Anger (used consciously) can help you stand your ground and set good boundaries. But what if you can’t feel your anger?
A Reader writes:
I was Focusing on feelings that came up in a talk with a neighbor.
First I felt confusion and hurt. Then for a moment in the background I experienced anger and rage … but it was fleeting, slight, small, almost like a ghost.
I wish I could expand and widen the anger, so that it comes into its own … and even help me with good boundaries and self-assertion. Any ideas?
Dear Reader:
I’m not a fan of making feelings bigger… or smaller. I like respecting that feelings are exactly as big or as small as they need to be.
But it sound like you have a sense that your anger “belongs” bigger. You are puzzled why it seems so faint and fleeting… when you sense that its nature would be to be stronger.
So rather than trying to make the anger bigger, let’s ask instead if there might be something else there… a part of you that is muffling or shutting down the anger.
That could well be, right? So many of us were taught that anger is bad. (I know I was.)
And just a quick reminder here that feelings are not good or bad… but actions are a different matter. We have a choice about the actions we take to express our feelings.

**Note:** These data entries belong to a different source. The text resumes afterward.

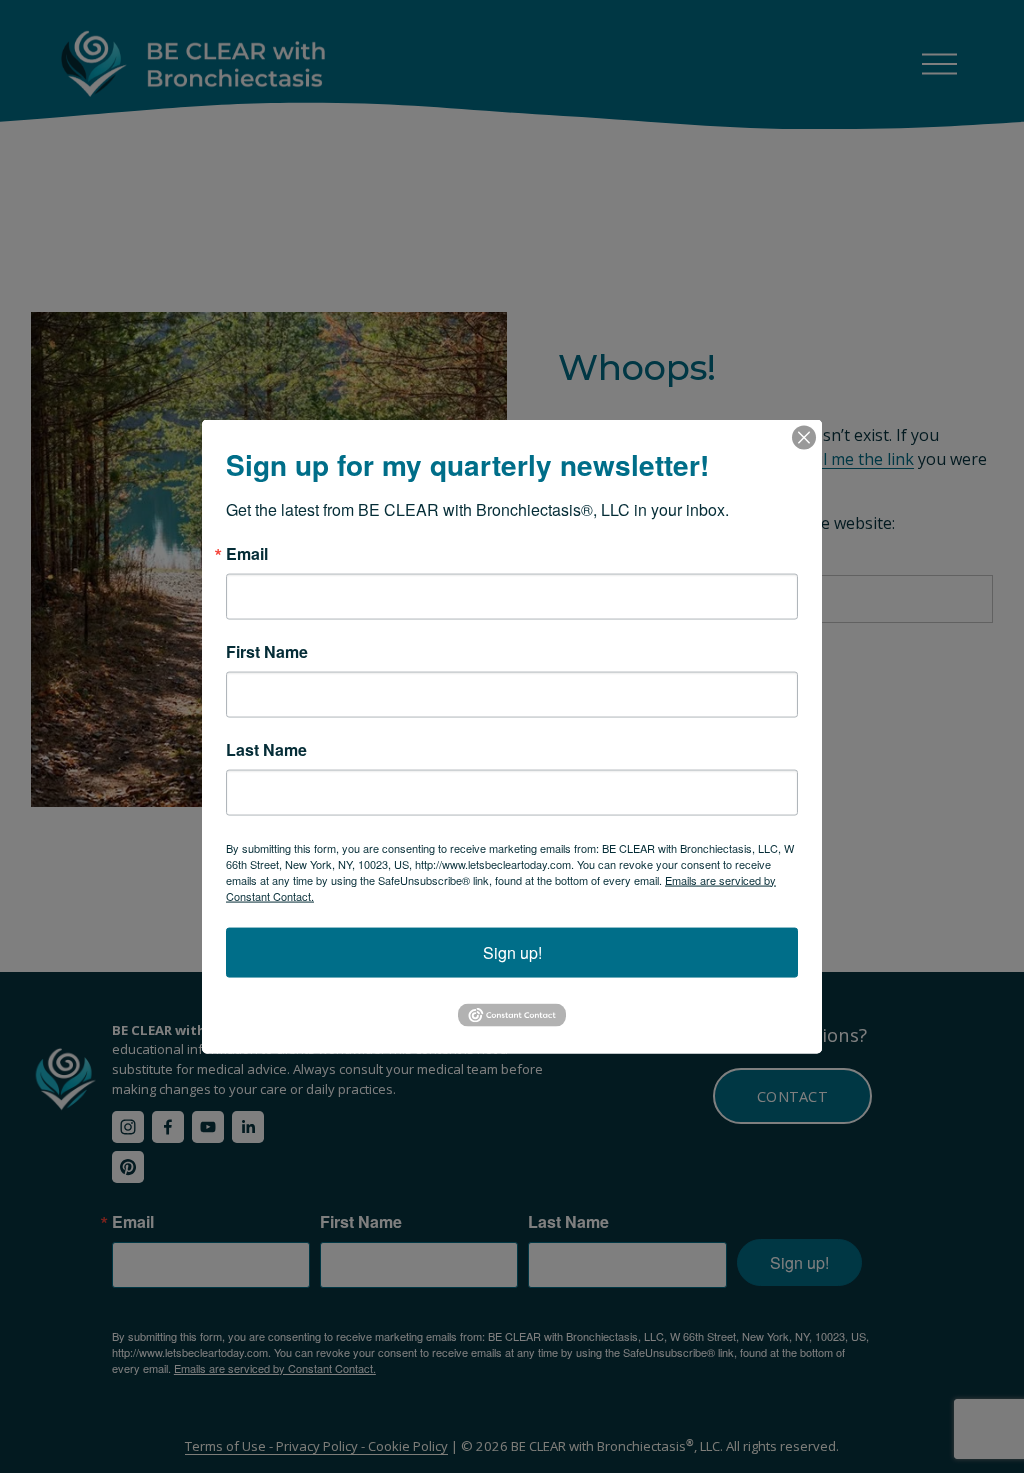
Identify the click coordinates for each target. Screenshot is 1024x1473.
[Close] (804, 437)
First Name (267, 651)
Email (247, 553)
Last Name (266, 749)
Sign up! (512, 951)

So you could make a guess that there might be a part of you that is “sitting on” your anger, something in you that doesn’t want the anger to be allowed to come fully and strongly.
After you make that guess, make an inner invitation. Say, “I’d like to get to know the part of me that is in the way of the anger.” And wait. After a while, you may begin to notice or sense something…
You’ll be able to explore what that part of you is worried about if the anger comes… and let it know you hear it. That is likely to bring a shift.